An experimentally representative in-silico protocol for dynamical studies of lyophilised and weakly hydrated amorphous proteins

Characterization of biopolymers in both dry and weakly hydrated amorphous states has implications for the pharmaceutical industry since it provides understanding of the effect of lyophilisation on stability and biological activity. Atomistic Molecular Dynamics (MD) simulations probe structural and dynamical features related to system functionality. However, while simulations in homogenous aqueous environments are routine, dehydrated model assemblies are a challenge with systems investigated in-silico needing careful consideration; simulated systems potentially differing markedly despite seemingly negligible changes in procedure. Here we propose an in-silico protocol to model proteins in lyophilised and weakly hydrated amorphous states that is both more experimentally representative and routinely applicable.

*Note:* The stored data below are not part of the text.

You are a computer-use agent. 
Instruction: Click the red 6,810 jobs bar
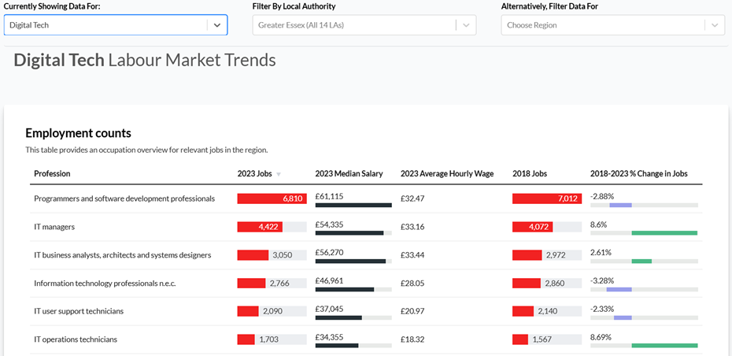(272, 198)
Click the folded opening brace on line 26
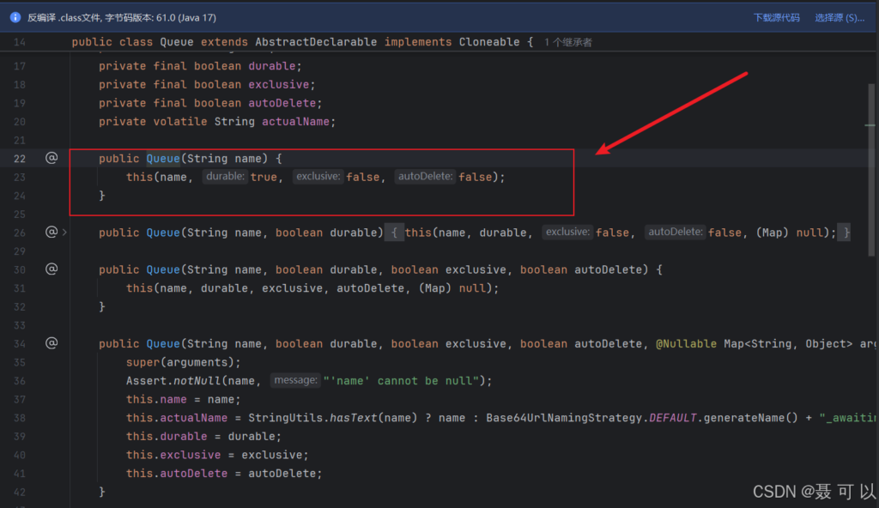This screenshot has height=508, width=879. (394, 233)
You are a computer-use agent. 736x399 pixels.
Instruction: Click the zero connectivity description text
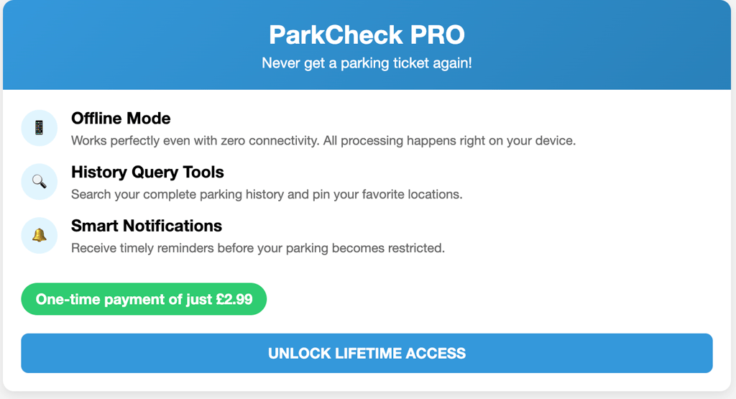click(x=323, y=140)
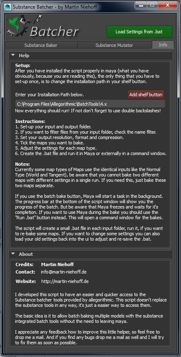Image resolution: width=181 pixels, height=357 pixels.
Task: Select the Info tab
Action: [x=163, y=44]
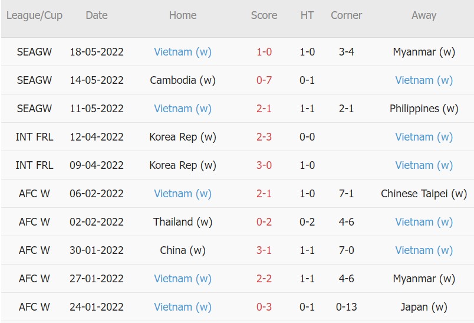
Task: Click the Cambodia (w) team name
Action: [182, 80]
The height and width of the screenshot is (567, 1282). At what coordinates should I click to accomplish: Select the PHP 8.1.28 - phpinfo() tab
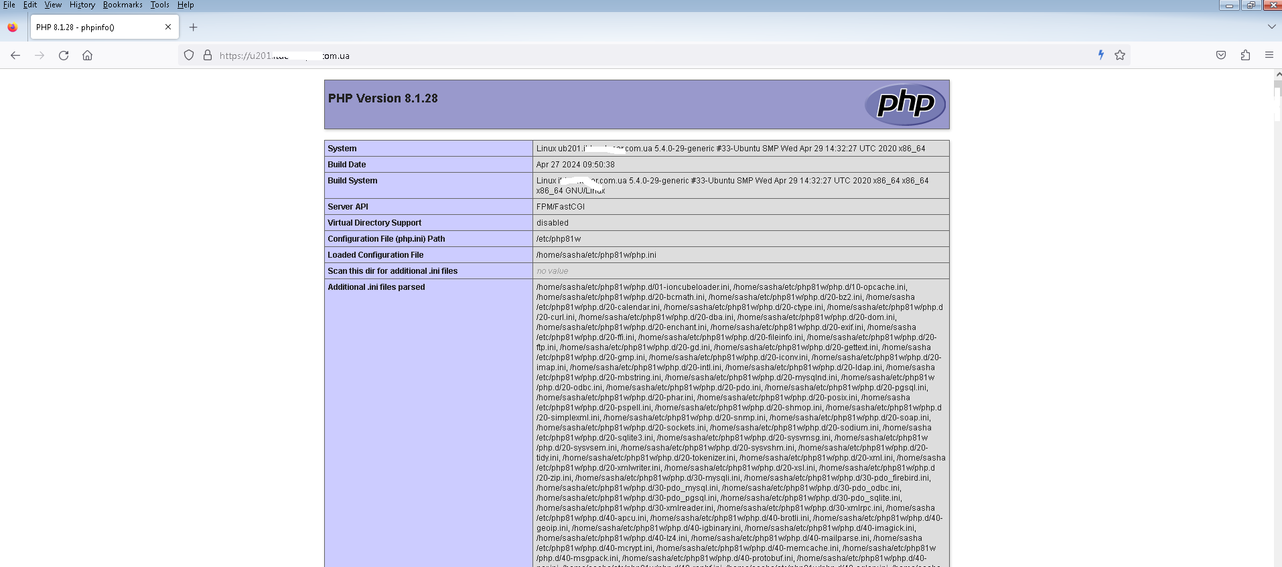[94, 27]
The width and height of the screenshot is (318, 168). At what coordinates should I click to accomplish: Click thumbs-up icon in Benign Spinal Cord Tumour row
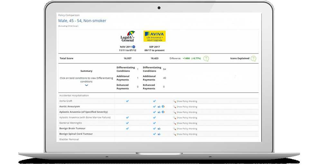159,134
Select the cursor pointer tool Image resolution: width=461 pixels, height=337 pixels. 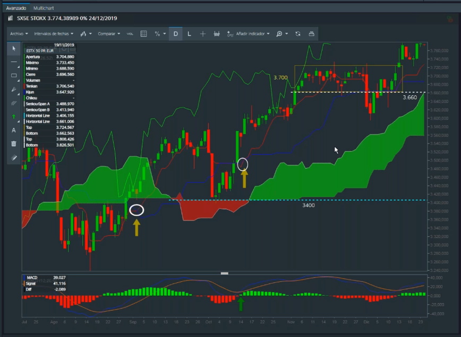pyautogui.click(x=14, y=48)

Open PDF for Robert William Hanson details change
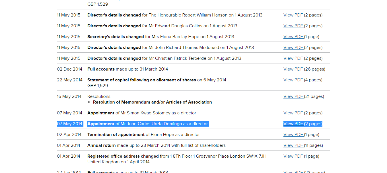293,15
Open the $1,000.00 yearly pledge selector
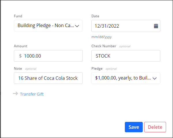 coord(123,78)
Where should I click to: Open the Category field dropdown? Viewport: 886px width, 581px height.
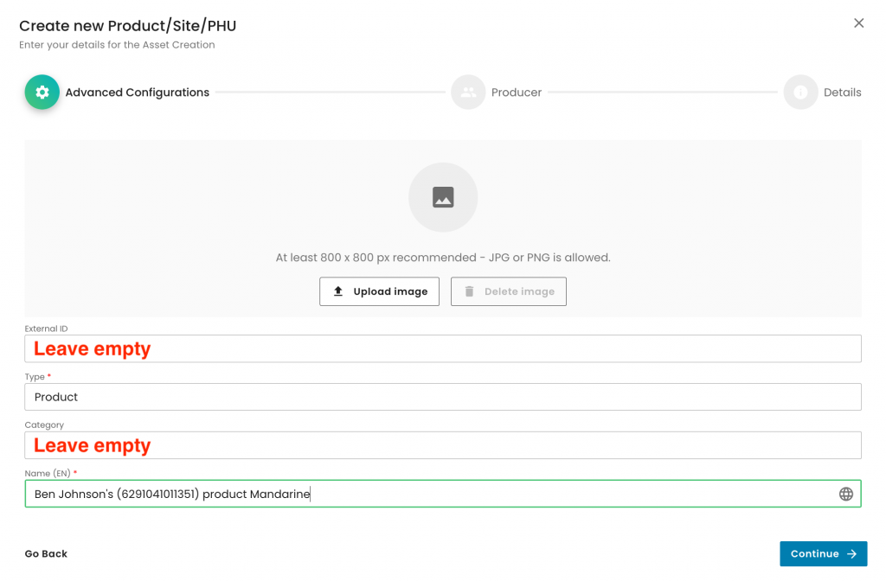pos(443,445)
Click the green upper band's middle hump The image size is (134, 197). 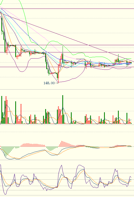tap(53, 41)
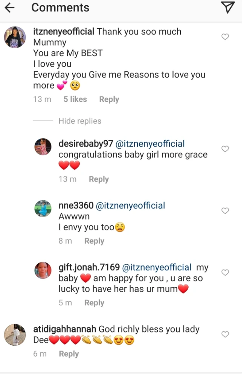Image resolution: width=244 pixels, height=374 pixels.
Task: Heart atidigahhannah's comment
Action: pyautogui.click(x=225, y=334)
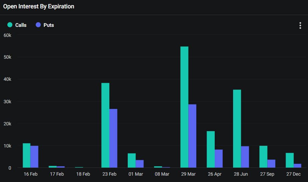Select the 29 Mar Puts bar
This screenshot has height=182, width=308.
point(192,136)
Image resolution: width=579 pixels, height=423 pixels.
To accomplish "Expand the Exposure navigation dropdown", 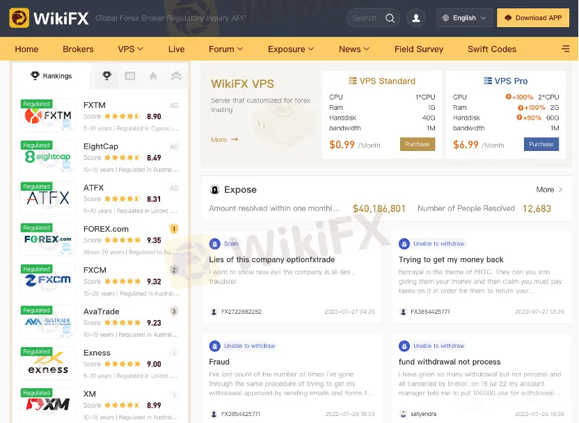I will 291,49.
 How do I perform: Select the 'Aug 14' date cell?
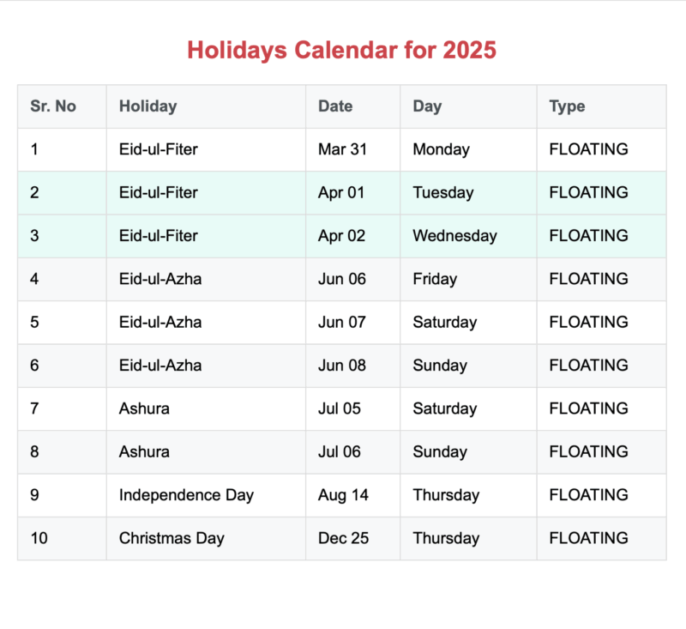tap(343, 495)
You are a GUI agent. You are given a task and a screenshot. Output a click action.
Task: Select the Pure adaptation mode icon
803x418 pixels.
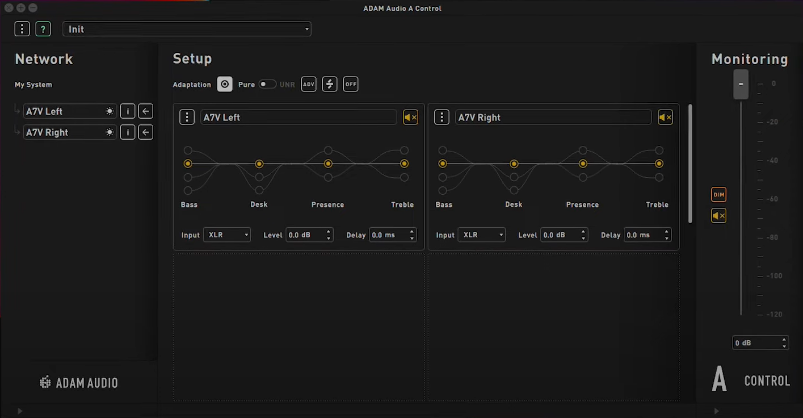225,83
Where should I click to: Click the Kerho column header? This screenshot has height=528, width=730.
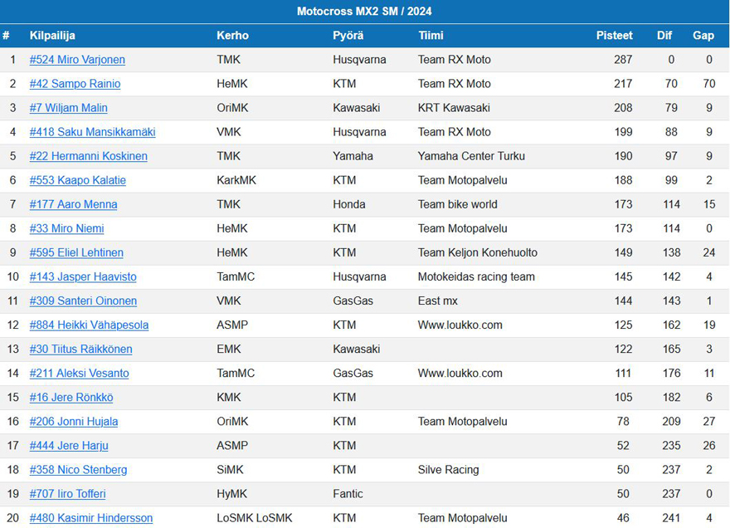click(232, 36)
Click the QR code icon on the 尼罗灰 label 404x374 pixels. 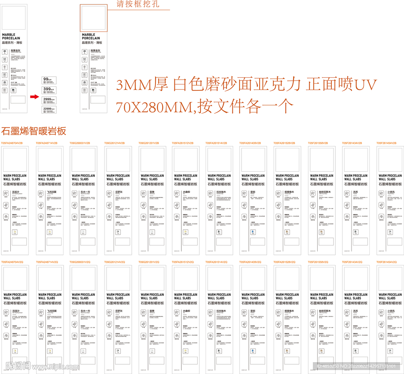pyautogui.click(x=118, y=232)
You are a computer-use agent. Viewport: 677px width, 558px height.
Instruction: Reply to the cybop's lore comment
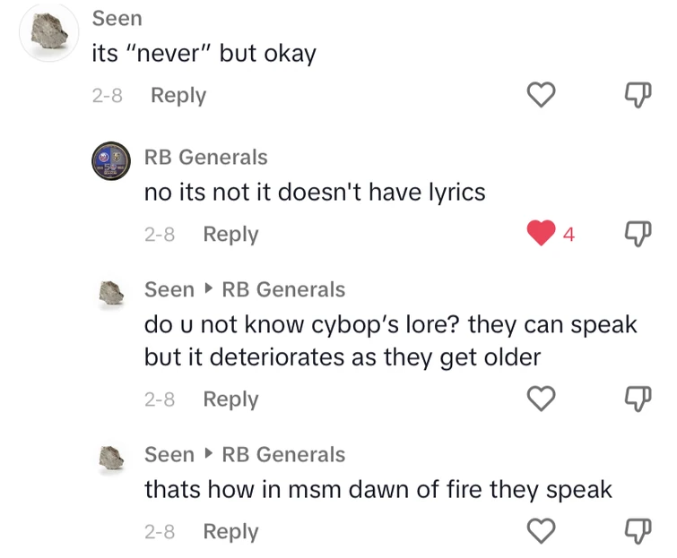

Since the outputs from MD align directly with those accessed by neutron scattering, the efficacy of the simulation protocol proposed is shown by validating against experimental neutron data for apoferritin and insulin. This work also highlights that without cooperative experimental and simulative data, development of simulative procedures using MD alone would prove most challenging. Understanding the stability and activity of freeze-dried bio-macromolecules at low degrees of hydration is crucial for pharmaceutical and food industries, however, the building of in silico models for dynamical studies at a molecular level needs careful consideration. Here, the authors propose a modelling protocol that mimics experimental protein lyophilization, and proteins in weakly hydrated amorphous states, and validate it against experimental neutron scattering data.